IN the persecution of Decius, Nemesion, an Egyptian, was apprehended at Alexandria upon an indictment for theft. The servant of Christ easily cleared himself of that charge, but was immediately accused of being a Christian. Hereupon he was sent to the Augustal prefect of Egypt, and confessing his faith at his tribunal, he was ordered to be scourged and tormented doubly more grievously than the thieves: after which he was condemned to be burnt with the most criminal amongst the robbers and other malefactors; whereby he had the honour and happiness more perfectly to imitate the death of our divine Redeemer.

There stood at the same time near the prefect’s tribunal four soldiers, named Ammon, Zeno, Ptolemy, and Ingenuus, and another person, whose name was Theophilus, who, being Christians, boldly encouraged a confessor who was hanging on the rack. They were soon taken notice of, and presented to the judge, who condemned them to be beheaded: but was himself astonished to see the joy with which they walked to the place of execution.
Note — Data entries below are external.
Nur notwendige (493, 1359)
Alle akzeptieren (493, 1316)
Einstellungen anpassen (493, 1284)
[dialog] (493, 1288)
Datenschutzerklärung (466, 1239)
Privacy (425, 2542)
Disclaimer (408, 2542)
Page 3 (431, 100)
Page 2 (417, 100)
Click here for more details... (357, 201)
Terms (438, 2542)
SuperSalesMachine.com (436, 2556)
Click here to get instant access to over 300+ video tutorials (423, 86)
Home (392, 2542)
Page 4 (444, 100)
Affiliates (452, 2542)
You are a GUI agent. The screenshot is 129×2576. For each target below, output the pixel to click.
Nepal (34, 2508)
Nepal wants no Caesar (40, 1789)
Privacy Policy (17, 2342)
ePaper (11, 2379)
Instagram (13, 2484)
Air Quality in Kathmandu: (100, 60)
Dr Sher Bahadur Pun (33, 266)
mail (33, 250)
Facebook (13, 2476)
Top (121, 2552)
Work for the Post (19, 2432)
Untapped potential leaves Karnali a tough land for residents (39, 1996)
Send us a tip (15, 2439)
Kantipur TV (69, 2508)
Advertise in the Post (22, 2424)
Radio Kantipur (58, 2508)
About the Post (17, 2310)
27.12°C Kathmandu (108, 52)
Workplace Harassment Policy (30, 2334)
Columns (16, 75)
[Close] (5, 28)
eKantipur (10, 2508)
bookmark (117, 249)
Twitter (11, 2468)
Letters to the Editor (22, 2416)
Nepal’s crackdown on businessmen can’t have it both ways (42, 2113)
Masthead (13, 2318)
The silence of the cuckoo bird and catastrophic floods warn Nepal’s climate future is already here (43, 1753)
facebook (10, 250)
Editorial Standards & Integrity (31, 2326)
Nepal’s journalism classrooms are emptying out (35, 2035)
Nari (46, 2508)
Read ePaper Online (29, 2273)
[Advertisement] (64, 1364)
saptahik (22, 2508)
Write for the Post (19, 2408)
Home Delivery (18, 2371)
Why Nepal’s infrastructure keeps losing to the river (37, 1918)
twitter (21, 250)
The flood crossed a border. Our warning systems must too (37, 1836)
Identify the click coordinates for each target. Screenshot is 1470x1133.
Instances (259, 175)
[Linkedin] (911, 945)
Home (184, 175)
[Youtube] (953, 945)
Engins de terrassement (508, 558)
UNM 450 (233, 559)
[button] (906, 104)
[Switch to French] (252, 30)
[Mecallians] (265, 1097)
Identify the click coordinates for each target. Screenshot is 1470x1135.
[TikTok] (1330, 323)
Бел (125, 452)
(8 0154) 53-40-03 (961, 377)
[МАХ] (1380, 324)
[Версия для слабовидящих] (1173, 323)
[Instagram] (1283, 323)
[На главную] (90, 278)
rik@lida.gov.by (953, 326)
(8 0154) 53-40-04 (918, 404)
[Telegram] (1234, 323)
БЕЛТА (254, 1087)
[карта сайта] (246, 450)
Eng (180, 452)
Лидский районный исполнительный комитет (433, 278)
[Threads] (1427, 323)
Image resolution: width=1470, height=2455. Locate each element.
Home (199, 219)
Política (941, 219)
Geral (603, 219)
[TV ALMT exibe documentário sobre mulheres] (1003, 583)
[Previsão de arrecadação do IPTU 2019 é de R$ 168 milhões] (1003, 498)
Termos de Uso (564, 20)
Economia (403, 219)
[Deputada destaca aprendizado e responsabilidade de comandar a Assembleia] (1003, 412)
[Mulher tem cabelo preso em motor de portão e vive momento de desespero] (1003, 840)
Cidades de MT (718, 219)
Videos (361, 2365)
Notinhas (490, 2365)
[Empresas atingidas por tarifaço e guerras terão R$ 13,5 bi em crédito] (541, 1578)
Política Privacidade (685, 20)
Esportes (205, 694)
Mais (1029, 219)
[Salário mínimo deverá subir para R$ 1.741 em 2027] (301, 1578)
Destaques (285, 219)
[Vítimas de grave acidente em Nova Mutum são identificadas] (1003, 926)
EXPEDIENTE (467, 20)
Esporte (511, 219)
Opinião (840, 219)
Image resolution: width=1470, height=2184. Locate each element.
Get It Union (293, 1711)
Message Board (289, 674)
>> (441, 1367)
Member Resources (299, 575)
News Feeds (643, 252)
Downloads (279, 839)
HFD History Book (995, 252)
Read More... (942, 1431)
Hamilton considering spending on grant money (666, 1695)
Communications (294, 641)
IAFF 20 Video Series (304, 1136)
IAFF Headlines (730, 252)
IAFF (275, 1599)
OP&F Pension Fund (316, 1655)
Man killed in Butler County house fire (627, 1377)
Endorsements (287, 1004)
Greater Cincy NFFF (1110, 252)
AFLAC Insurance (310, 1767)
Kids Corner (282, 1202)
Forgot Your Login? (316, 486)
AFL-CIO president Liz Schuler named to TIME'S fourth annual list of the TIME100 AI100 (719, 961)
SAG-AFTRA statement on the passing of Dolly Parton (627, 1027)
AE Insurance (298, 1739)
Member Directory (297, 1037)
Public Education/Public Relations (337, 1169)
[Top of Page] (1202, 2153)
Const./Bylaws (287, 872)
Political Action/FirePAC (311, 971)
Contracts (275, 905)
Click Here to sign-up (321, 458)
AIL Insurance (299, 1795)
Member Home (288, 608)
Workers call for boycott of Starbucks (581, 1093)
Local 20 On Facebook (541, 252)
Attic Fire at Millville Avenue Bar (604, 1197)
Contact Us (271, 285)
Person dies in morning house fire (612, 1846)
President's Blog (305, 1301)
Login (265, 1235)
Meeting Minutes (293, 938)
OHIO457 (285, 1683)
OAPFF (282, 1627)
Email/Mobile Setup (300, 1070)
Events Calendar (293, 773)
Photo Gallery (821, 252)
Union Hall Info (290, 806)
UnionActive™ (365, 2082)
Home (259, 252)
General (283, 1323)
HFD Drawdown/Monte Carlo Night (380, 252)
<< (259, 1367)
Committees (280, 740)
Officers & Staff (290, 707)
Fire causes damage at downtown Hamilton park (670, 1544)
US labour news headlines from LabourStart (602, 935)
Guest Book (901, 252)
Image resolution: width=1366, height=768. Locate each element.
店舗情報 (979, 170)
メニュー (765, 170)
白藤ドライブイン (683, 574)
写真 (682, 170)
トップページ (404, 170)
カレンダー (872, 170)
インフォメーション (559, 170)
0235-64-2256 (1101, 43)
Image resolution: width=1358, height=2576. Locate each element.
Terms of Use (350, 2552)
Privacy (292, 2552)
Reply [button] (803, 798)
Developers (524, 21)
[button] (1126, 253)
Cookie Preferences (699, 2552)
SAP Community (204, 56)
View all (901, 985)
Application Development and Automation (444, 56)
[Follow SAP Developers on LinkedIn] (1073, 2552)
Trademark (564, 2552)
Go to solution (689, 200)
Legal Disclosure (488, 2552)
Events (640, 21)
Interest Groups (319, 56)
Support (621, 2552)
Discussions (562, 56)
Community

Heron, Ater, and Isidore, both Egyptians, with Dioscorus, a youth only fifteen years old, were committed at Alexandria in the same persecution. First of all the judge took the youth in hand, and began to entreat him with fair speeches; then he assailed him with various torments; but the generous youth neither would bow at his flatteries, nor could be terrified or broken by his threats or torments. The rest, after enduring the most cruel rending and disjointing of their limbs, were burnt alive. But the judge discharged Dioscorus, on account of the tenderness of his years, saying, he allowed him time to repent, and consult his own advantage, and expressing that he was struck with admiration at the dazzling beauty of his countenance. In the Roman Martyrology St. Nemesion is commemorated on the 19th of December, the rest of these martyrs on other days.

SS. Meuris and Thea, two holy women at Gaza in Palestine, when the persecution raged in that city under the successors of Dioclesian, bore up bravely against all the cruelty of men, and malice of the devil, and triumphed over both to the last moment. Meuris died under the hands of the persecutors: but Thea languished some time after she had passed through a dreadful variety of exquisite torments, as we learn from the author of the life of St. Porphyrius of Gaza, written about the close of the fourth century. Their relics were deposited in a church which bore the name of St. Timothy; on whom see August 19.